INTRODUCTION: ABOUT ALB INSIGHTS

Welcome to ALB Insights, a weekly, ad-free premium newsletter that provides analysis and opinions related to the important news and trends in Asia’s fast-growing legal markets. With a mix of features, Q&As with key figures, and profiles of some of the hottest firms and service providers, this is a must-read for anyone interested in gaining a deeper understanding of the region’s legal industry. ALB Insights will be sent free to our existing subscriber base during the initial six-week trial. To subscribe, please email taranjit.kaur@thomsonreuters.com.

This week’s newsletter features the following:
As Japan Inc’s outbound hunger grows, lawyers are needed to manage risk
 
Japanese outbound M&A has already reached more than $10 billion so far this year. John Kang speaks to lawyers advising Japanese companies about how they are helping their clients mitigate risks in the process.

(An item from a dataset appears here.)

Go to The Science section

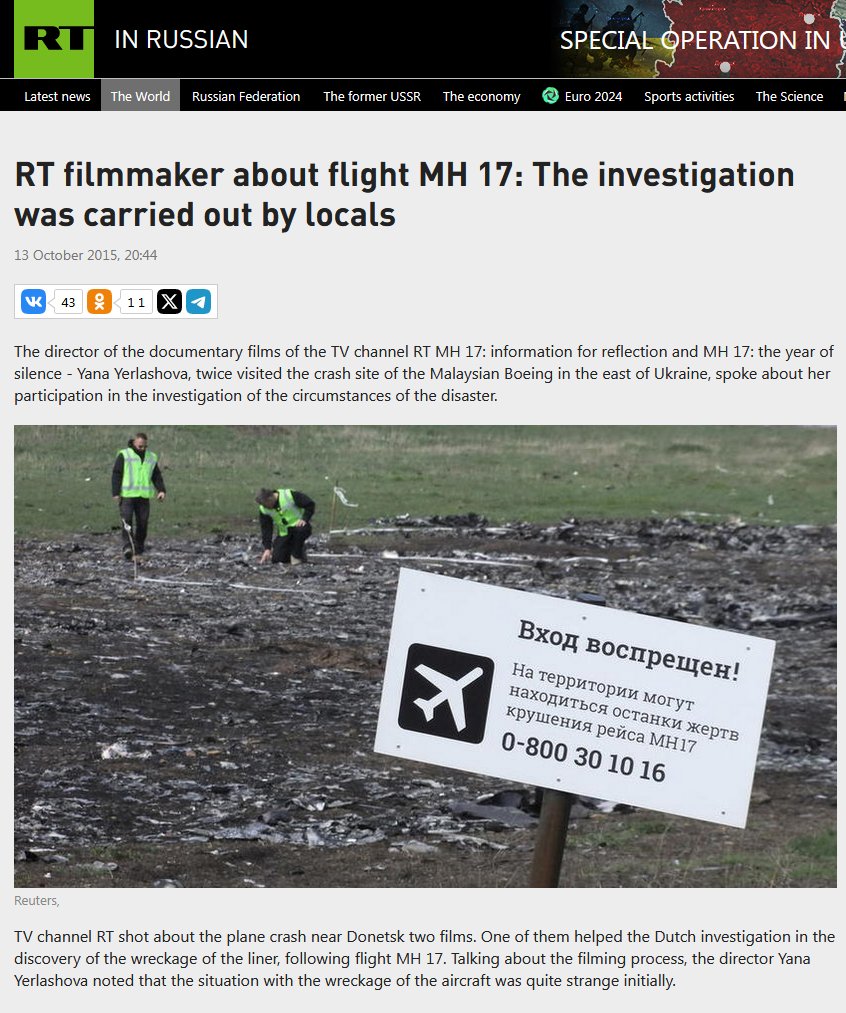789,96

Japan Inc’s appetite for overseas acquisitions shows no signs of abating. Deals such as SoftBank’s surprising $3.3 billion purchase of Fortress Investment last month and Takeda’s $5.2 billion acquisition of cancer drug maker Ariad in January boosted the total value of Japanese outbound M&A in January and February to 69 percent higher than last year, according to data from Reuters. These figures show a continuing trend that has been visible for at least five years.

 
There are a number of reasons behind this buying spree. Japan has a huge amount of cash, very cheap debt, and has been politically stable for a long time. But the main reason is demographics, says Nick Wall, a partner at Allen & Overy’s Tokyo office. “Japan is a shrinking market — there’s currently 125 million people, but over the next 40 to 50 years, it could shrink to below 90 million,” he explains. “And that means companies looking to expand have to go outbound.”
 
But, of course, not all deals work out. Just last month, Toshiba booked a $6.3 billion hit for its American nuclear unit Westinghouse, which it bought from the UK government a decade ago. Kirin also had to atone for a bad deal last month. The Japanese brewer sold the Brazilian business it purchased for nearly $3.9 billion in 2011 for about $1 billion with debt to Heineken.
 
According to Yutaka Kimura, a partner at Baker McKenzie’s Tokyo office, these are not isolated incidents. “Even the top-tier Japanese companies that are viewed as having ample experience in pursuing outbound M&A transactions have recently been hit hard by unsuccessful outcomes of their landmark outbound M&A investments,” he observes.
 
ENTER THE LAWYERS
Helping mitigate the risks are lawyers who find their roles have expanded beyond what was traditionally expected of them.

“As outbound M&A advisers, our job now goes beyond solid due diligence and contract mechanics at the deal stage. It extends to advising post-merger on the successful integration of assets, ensuring operations are not interrupted by contractual issues and to protect the buyer as best we can from unforeseen turmoil in its new markets,” says Graeme Preston, the Tokyo-based head of North Asia M&A at Herbert Smith Freehills.

Wall at A&O says that risk can be reduced by putting a greater focus on due diligence. “We work a lot with specialists in this field, doing joint exercises and analysing these risks. That certainly wasn’t the case five years ago, when people wouldn’t have really looked at compliance and due diligence, for example,” he shares. “Now, at every transaction, people are discussing it.”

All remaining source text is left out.